A adesão ao curso para atender os turistas estrangeiros vem despertando maior interesse nos últimos tempos?

Tivemos um bom retorno, mas esperávamos muito mais. O interesse do público existe, mas acredito que aquém da expectativa do mercado. Infelizmente, até o momento as pessoas não se interessaram da forma esperada, até porque o DNA do brasileiro é conduzido no “vamos levando e improvisando”. Talvez para o começo do ano que vem a procura seja maior.

E as empresas, têm se preocupado em capacitar seus profissionais neste sentido?

Essa relação tem crescido bastante nos últimos 4 anos, mas acredito que as organizações deveriam investir muito mais em seus colaboradores.
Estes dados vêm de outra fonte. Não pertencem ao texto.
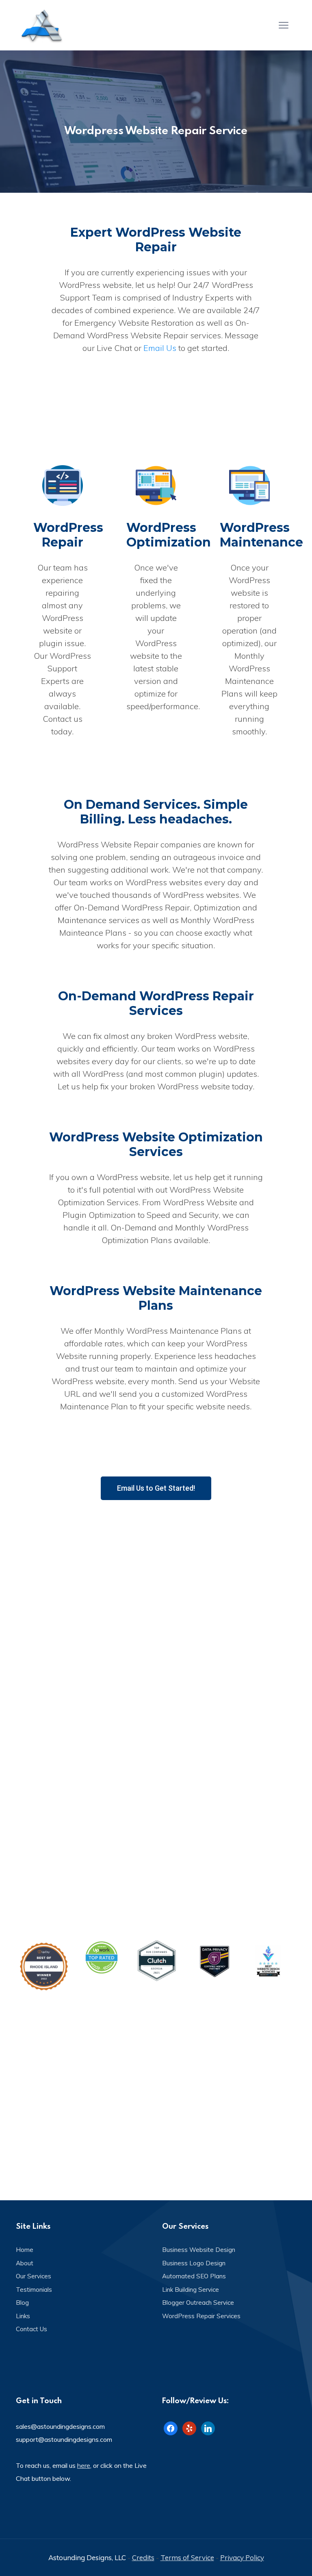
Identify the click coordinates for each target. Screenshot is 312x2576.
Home (24, 2250)
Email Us (159, 348)
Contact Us (31, 2329)
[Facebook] (171, 2427)
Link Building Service (190, 2289)
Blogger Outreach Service (198, 2302)
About (24, 2263)
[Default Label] (189, 2427)
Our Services (33, 2276)
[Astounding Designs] (42, 25)
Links (23, 2316)
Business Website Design (198, 2250)
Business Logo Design (193, 2263)
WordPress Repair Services (201, 2316)
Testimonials (34, 2289)
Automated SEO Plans (194, 2276)
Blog (22, 2302)
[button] (156, 1488)
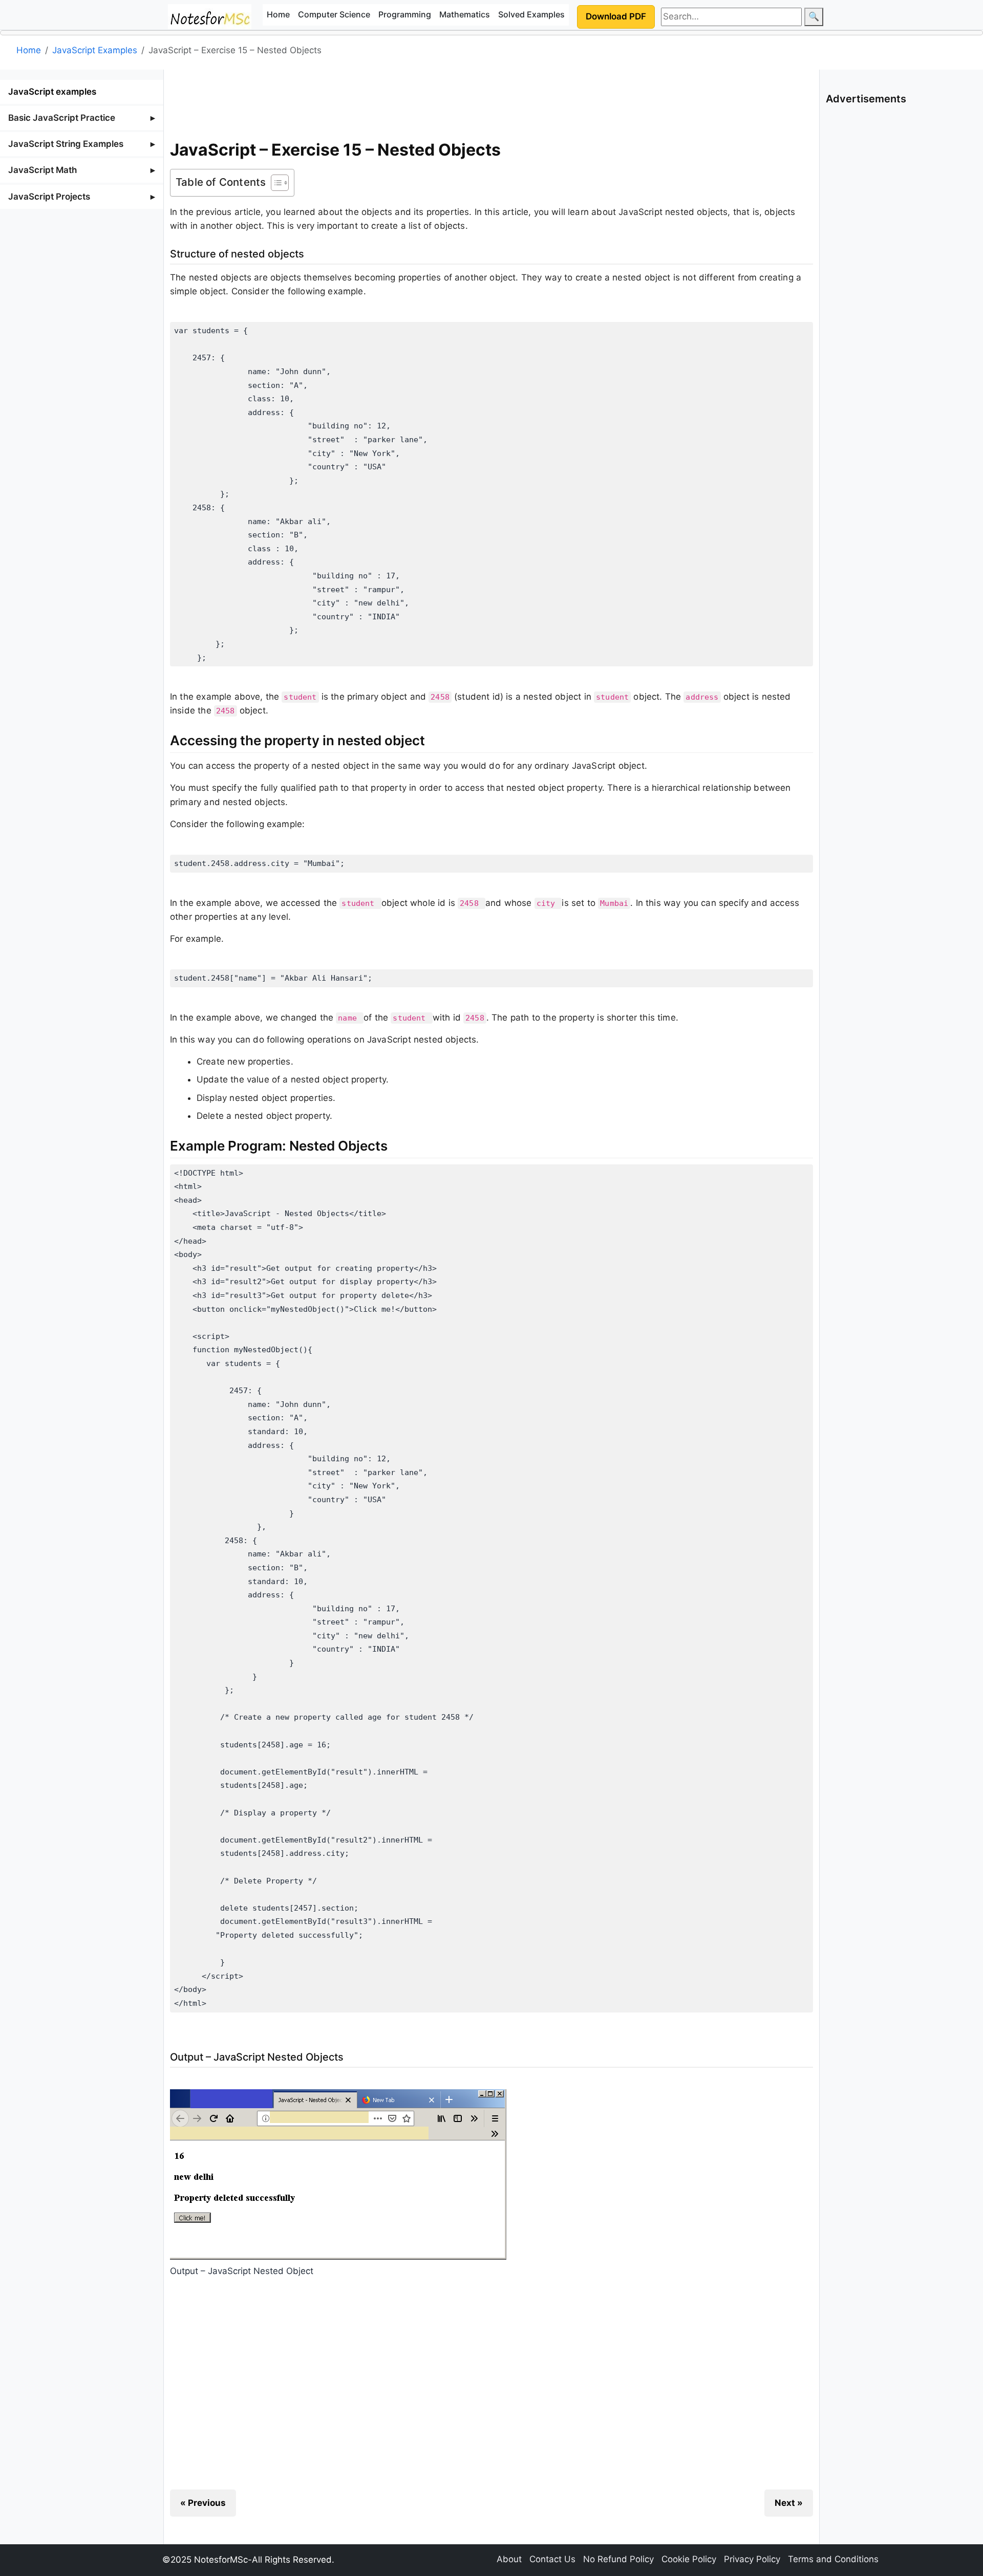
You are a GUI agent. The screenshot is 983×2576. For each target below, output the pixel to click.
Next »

Saber mais de um idioma é muito importante, e hoje o mercado também cobra isso do profissional.

Como foi pensada a formatação deste curso?
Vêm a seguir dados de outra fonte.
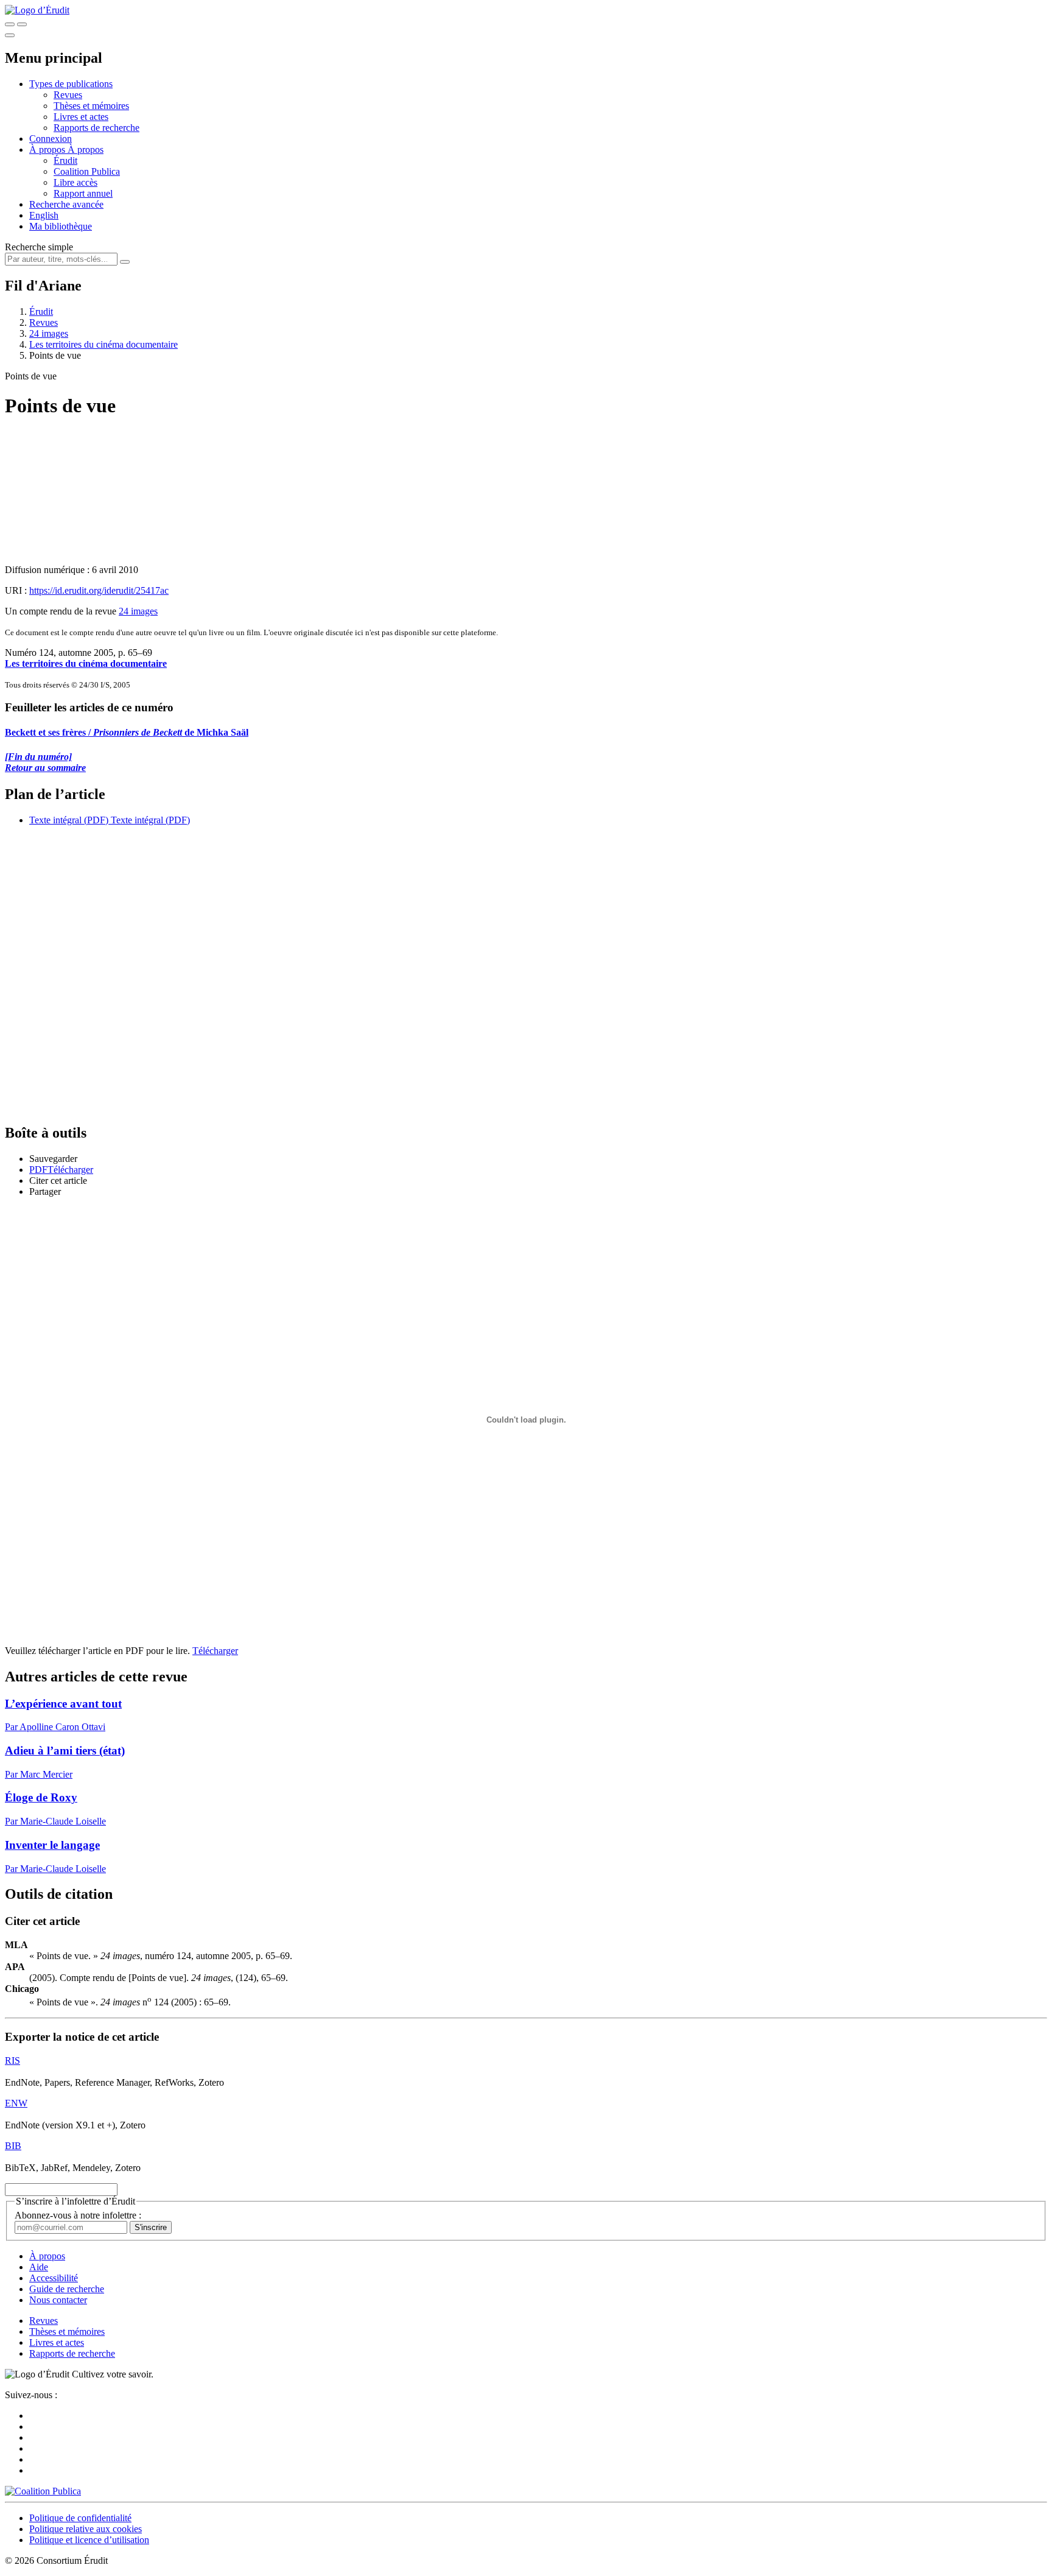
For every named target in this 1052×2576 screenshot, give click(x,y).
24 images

O “May I Help You?” apresenta o inglês para pessoas que nunca tiveram contato com o idioma. É um curso rápido, de fácil assimilação, e que proporciona uma boa relação entre os formandos e os estrangeiros que virão Brasil para os megaeventos esportivos.

Quais são as metas de expansão da Fundação Fisk em relação às franquias?

Há 7 anos, traçamos uma meta de que, por ano, teríamos que abrir 50 franquias. Até o ano passado conseguimos até ultrapassar este número, e em 2013 estamos bem encaminhados com as franquias da Fisk e da PBF.

Na sua visão o empreendedor brasileiro vem amadurecendo?

Bastante. Se voltarmos ao início dos anos 90, muita coisa mudou. Nessa época, o boom das franquias começou, o que alavancou muitos mercados e áreas profissionais. Hoje, o emprego está cada vez mais difícil, e o empreendedorismo é uma saída encontrada por algumas pessoas também.

O DNA da Fisk está na criação das franquias. Quais os principais desafios em gerir tantas unidades?

O ser humano, sem dúvidas. Imagina administrar mais de mil franquias, com profissionais diferentes, e que têm pensamentos divergentes. O grande desafio é existir harmonia, o que conseguimos atingir em nossa empresa.

A Fisk possui franquias desde 1961, quando o conceito de rede de lojas não era muito bem formatado. Naquela época, denominamos as franquias como “método autorizado”. Dávamos autorização para outras instituições utilizarem nossos métodos e materiais.

Em linhas gerais, o que é necessário para abrir uma franquia da Fisk?

Muita vontade de fazer acontecer, e o investimento inicial de R$50 mil ou mais, dependendo do tamanho da unidade. Damos todo o suporte, mas é necessário trabalhar muito, pois não é algo que de um dia pro outro está funcionando perfeitamente e dando um lucro excepcional.

As pessoas pensam que o retorno é fácil por estarmos há muito tempo no mercado, mas depende muito do esforço do empreendedor para que o negócio dê certo também.

Vocês já têm escolas instaladas na Argentina, Paraguai, Japão, Bolívia e Angola. Como vai o andamento dessas franquias?

Nosso grande carro-chefe é a Argentina, com mais de 50 lojas. É um mercado dificílimo, talvez o mais complicado entre todos os países onde nos fazemos presentes, mas já estamos lá há quase 30 anos.

O sistema de ensino/estilo de aula é o mesmo em todos esses países ou existem particularidades respeitando a cultura de cada um?

O padrão Fisk é um só, independentemente do país onde a escola está inserida. Claro que cada cultura e país tem dificuldades diferentes, mas respeitamos a aplicação do método para todas as unidades.

A Fundação Fisk também é detentora da PBF, que é caracterizada por estar presente principalmente em municípios pequenos e médios. Por que essa estratégia?

A PBF foi originada da marca Pink And Blue Freedom, uma escola de inglês que era voltada apenas para crianças. Após uma crise na companhia, compramos a marca e transformamos em PBF, oferendo cursos também para adolescentes e adultos. Para não bater de frente com a Fisk geograficamente falando, resolvemos inserir a escola em polos menores.